Strain-Induced Cleavage of Carbon−Carbon Bonds: Bridge Rupture Reactions of Group 8 Dicarba[2]metallocenophanes

Thermal treatment of dicarba[2]ferrocenophanes [Fe(η5-C5H4)2(CMe2)2] (1), rac-[Fe(η5-C5H4)2(CHiPr)2] (rac-5), and meso-[Fe(η5-C5H4)2(CHtBu)2] (meso-7) at 240−300 °C in the melt led to cleavage of the carbon−carbon bond in the bridge. Compounds 1 and rac-5 underwent intramolecular abstraction of H• and yielded ring-opened, vinyl-substituted 1,1ˈ-metallocenes, while meso-7 thermally converted to the more thermodynamically stable rac isomer. The corresponding dicarba[2]ruthenocenophanes [Ru(η5-C5H4)2(CMe2)2] (10), rac-[Ru(η5-C5H4)2(CHiPr)2] (rac-12), and meso-[Ru(η5-C5H4)2(CHtBu)2] (meso-15) underwent analogous thermal carbon−carbon bond cleavage but more readily, consistent with a higher degree of ring strain.
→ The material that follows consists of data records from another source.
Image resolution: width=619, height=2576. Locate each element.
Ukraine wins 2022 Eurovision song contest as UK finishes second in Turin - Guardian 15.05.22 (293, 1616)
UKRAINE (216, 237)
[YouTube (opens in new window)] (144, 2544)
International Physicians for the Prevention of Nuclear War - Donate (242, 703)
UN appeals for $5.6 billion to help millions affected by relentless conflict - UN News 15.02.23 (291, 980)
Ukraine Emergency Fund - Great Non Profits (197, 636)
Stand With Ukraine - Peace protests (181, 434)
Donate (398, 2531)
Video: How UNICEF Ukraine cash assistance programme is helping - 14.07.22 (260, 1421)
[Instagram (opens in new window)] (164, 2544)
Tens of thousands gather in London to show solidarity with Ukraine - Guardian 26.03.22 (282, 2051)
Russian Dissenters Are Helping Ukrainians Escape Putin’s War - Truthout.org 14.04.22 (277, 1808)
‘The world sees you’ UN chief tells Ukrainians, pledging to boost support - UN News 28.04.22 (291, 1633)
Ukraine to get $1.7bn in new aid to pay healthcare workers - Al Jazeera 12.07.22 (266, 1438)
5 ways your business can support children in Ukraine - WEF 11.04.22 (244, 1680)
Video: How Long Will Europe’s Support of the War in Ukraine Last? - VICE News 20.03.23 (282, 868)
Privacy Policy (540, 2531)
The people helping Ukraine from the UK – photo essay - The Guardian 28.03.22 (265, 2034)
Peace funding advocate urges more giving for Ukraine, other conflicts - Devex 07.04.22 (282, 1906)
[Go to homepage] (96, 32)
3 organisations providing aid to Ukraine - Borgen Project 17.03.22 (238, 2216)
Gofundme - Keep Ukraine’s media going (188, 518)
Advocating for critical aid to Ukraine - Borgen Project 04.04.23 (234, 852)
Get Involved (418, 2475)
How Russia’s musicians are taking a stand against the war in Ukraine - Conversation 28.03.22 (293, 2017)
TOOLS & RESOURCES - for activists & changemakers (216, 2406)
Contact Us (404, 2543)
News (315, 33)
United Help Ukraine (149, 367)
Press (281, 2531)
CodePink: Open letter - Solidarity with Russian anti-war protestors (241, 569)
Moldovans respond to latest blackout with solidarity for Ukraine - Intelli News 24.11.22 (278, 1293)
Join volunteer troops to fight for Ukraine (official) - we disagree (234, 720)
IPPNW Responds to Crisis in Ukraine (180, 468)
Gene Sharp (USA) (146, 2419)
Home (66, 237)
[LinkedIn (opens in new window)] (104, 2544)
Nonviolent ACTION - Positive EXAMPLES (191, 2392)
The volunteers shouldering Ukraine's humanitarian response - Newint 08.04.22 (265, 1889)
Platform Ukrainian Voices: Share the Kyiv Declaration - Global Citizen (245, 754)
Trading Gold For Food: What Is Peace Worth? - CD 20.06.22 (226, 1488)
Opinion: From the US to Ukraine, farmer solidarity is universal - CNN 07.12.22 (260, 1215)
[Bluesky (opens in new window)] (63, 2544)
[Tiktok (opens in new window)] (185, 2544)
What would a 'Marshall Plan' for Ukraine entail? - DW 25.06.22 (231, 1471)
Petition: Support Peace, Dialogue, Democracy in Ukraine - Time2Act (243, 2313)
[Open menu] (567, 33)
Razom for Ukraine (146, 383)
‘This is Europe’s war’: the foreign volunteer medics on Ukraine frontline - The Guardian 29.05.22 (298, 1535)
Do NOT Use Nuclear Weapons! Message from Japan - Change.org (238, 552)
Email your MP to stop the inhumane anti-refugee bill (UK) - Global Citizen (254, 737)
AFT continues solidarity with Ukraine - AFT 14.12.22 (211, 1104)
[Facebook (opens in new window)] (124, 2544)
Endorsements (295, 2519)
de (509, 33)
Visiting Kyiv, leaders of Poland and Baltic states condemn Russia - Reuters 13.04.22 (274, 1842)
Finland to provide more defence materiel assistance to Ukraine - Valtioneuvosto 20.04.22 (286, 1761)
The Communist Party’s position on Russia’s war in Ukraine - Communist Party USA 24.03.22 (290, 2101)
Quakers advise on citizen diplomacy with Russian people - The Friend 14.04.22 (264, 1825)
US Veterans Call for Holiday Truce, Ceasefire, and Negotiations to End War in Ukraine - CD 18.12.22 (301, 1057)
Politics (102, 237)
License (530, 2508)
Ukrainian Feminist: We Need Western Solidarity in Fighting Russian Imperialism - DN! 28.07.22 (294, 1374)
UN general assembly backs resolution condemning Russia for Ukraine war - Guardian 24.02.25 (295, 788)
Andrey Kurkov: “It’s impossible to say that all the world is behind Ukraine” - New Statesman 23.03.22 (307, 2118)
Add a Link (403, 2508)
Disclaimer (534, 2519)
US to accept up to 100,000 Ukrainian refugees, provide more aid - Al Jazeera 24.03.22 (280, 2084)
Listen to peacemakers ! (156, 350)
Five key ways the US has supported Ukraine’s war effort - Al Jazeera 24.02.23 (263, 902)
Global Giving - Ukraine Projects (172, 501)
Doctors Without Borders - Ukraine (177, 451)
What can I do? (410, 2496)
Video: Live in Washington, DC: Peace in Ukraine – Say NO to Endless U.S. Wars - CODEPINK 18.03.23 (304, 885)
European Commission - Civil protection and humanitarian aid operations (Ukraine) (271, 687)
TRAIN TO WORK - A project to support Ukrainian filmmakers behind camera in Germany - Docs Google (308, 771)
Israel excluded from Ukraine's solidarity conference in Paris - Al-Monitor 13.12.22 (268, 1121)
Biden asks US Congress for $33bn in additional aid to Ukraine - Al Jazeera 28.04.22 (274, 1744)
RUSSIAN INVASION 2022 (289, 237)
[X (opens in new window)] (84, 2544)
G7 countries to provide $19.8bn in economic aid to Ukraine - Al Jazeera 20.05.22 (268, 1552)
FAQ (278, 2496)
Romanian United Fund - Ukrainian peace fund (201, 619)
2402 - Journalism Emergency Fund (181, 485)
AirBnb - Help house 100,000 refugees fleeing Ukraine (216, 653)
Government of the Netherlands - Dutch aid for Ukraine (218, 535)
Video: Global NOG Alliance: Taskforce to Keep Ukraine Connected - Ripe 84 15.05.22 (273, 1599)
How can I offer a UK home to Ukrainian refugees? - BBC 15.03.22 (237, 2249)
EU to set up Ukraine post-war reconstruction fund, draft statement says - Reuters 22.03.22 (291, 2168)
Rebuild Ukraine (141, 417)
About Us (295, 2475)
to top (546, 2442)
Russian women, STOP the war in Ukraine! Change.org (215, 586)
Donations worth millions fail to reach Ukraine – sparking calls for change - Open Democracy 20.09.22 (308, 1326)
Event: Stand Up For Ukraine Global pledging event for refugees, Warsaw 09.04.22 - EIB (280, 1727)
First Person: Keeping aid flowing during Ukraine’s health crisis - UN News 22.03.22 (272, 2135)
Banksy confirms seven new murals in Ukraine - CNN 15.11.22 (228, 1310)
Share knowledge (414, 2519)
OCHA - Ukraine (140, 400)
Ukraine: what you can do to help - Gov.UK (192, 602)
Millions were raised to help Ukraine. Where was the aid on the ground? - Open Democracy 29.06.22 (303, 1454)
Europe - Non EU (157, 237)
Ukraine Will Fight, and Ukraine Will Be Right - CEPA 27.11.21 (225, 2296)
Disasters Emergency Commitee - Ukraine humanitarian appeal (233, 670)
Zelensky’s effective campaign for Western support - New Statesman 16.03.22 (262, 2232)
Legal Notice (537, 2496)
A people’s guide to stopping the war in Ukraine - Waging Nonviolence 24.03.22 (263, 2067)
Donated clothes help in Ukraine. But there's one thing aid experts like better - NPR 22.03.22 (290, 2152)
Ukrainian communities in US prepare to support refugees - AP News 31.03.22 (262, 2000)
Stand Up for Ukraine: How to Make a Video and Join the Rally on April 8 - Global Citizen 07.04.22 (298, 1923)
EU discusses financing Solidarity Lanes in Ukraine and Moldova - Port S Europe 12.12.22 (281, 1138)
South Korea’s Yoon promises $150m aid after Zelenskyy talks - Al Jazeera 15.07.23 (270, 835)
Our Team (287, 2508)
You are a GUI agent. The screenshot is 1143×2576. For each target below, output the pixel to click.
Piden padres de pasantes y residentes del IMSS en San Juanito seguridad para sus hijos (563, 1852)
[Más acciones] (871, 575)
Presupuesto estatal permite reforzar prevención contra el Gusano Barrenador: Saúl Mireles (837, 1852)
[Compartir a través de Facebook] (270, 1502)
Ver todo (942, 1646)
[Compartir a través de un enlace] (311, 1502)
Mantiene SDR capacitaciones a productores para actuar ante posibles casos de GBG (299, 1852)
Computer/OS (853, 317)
In the case of 7 and 15, the stability of the rac isomers relative to the respective meso isomers was confirmed by DFT studies, despite the former species exhibiting slightly higher tilt angles (α/deg) between the two cyclopentadienyl (Cp) rings. Theoretical investigations were used to explore the mechanism of carbon−carbon bond cleavage in dicarba[2]metallocenophanes, confirming the validity of the proposed homolytic bond cleavage mechanism. In addition, the potential role of bis-fulvene metal(0) and ‘tuck-in’ complexes in the bond-cleavage mechanism was assessed. This study also provides insight into the mechanism of the thermal ring-opening polymerization of −CH2CH2− bridged dicarba[2]metallocenophanes and, for the first time, supports a homolytic carbon−carbon bond cleavage pathway.